Section 301(1) of the BTA directs that taxes established under the BTA be apportioned “in accordance with this chapter.” “[T]his chapter” requires taxpayers to use a sales-only apportionment formula.* 2 3The Compact, however, provides that “[a]ny taxpayer subject to an income tax[3]. . . may elect to apportion” its income in accordance with the Compact’s three-factor apportionment formula. MCL 205.581, Art III(l). Reading these provisions side by side, I see two, and only two, possible results: either taxes established under the BTA need not be apportioned “in accordance with this chapter,” as § 301 demands, or taxpayers may not elect to use the Compact formula to apportion tax bases established under the BTA. While I agree with the lead opinion that statutes that appear to be conflict should be read together and reconciled, if reasonably possible, Rathbun v State of Michigan, 284 Mich 521, 544; 280 NW 35 (1938), I disagree that this is a case where reconciliation is possible. The differing opinions offered *673by this Court here make the underlying conflict undeniably plain. The Compact and the BTA are irreconcilably in conflict; one statute — either the Compact or the BTA — must prevail over the other. And neither alternative is easily dismissed.
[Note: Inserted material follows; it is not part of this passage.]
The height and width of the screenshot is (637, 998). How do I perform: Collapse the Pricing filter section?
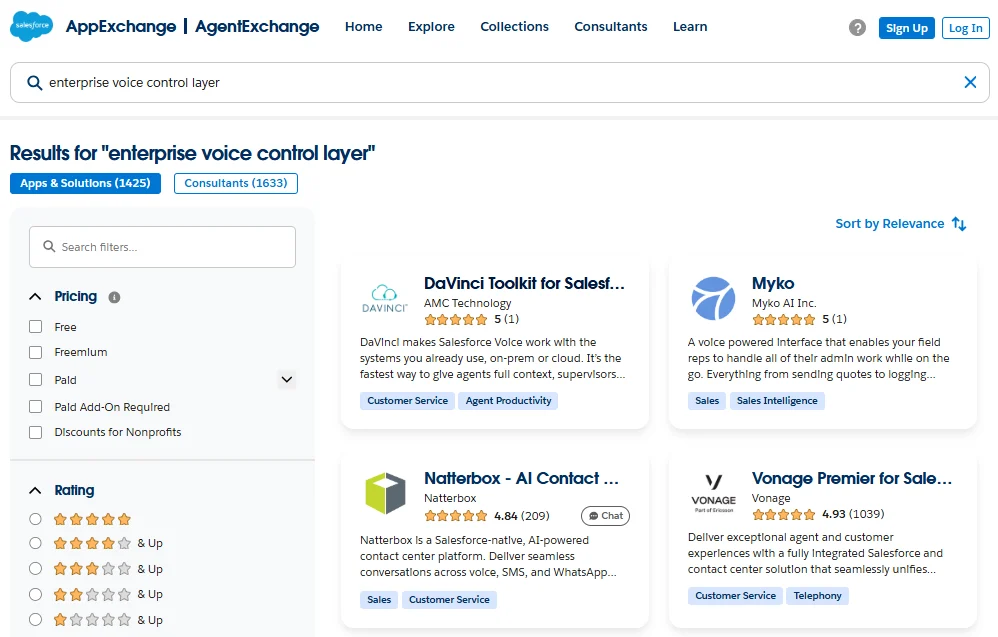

Traditional rules of construction lead me to resolve the conflict in favor of the later enacted and more specific legislation. See Kalamazoo v KTS Indus, Inc, 263 Mich App 23, 38-39; 687 NW2d 319 (2004) (resolving a direct conflict between two statutes in favor of the subsequently enacted legislation).

The lead opinion agrees that the plain language of § 301 is mandatory. But it asserts that § 301 can nevertheless be interpreted as permitting taxpayers to make the Compact election. I do not see how this interpretation of the BTA is reasonable. If a taxpayer can elect an alternative apportionment formula, then § 301 is in no sense mandatory. Quite the opposite: § 301’s mandatory apportionment “in accordance with this chapter” becomes optional. By interpreting § 301 as permitting taxpayers to make the Compact election, the lead opinion has not, as it claims, settled on a harmonious construction of the BTA and the Compact. Rather, it has resolved the conflict in favor of the Compact, the earlier enacted statute. But our precedent is clear: when an irreconcilable conflict exists, as in this case, the later enacted legislation controls. Jackson, 313 Mich at 356; see also Washtenaw Co Rd Comm’rs v Pub Serv Comm, 349 Mich 663, 680; 85 NW2d 134 (1957). Because I am not convinced that the two statutes can be read harmoniously, I believe that, for tax years 2008 through 2010, the enactment of the BTA impliedly repealed the Compact’s election provision.

The lead opinion tries to give some effect to § 301 by stating that a taxpayer “must use the apportionment formula set forth in” the BTA if it does not make the *674Compact election. Ante at 658. This construction does not make § 301’s mandatory directive “mandatory” at all. When a taxpayer is given a choice as to whether they will apportion their income in accordance with the BTA’s sales-only formula, the number of alternative options — a single one, or more — is irrelevant. As long as an alternative option exists, the taxpayer may, not must, use the apportionment formula set forth in the BTA. And once the lead opinion’s “mandatory” construction is revealed to be anything but that, I do not believe that the lead opinion has persuasively explained why the BTA did not impliedly amend or repeal the Compact’s election provision. Rather, the lead opinion, relying on the fact that the Legislature has expressly repealed and amended tax statutes in the past, simply states that “[h]ad the Legislature believed that the Compact’s election provision no longer had a place in Michigan’s tax system..., it could have taken the necessary action to eliminate the election provision.” Ante at 657. Because it did not, the lead opinion “proceed[s] under the assumption that the Legislature intended for [the Compact’s election provision] to remain in effect.” Ante at 657. This, of course, simply assumes the lead opinion’s conclusion that there was no repeal. Yes, repeals by implication are disfavored, and that the Legislature knows how to effect an express repeal is irrefutable. But by demanding that the Legislature take “the necessary action” — i.e., expressly amend or repeal the Compact — the lead opinion has elevated the presumption against implied repeals into an absolute bar.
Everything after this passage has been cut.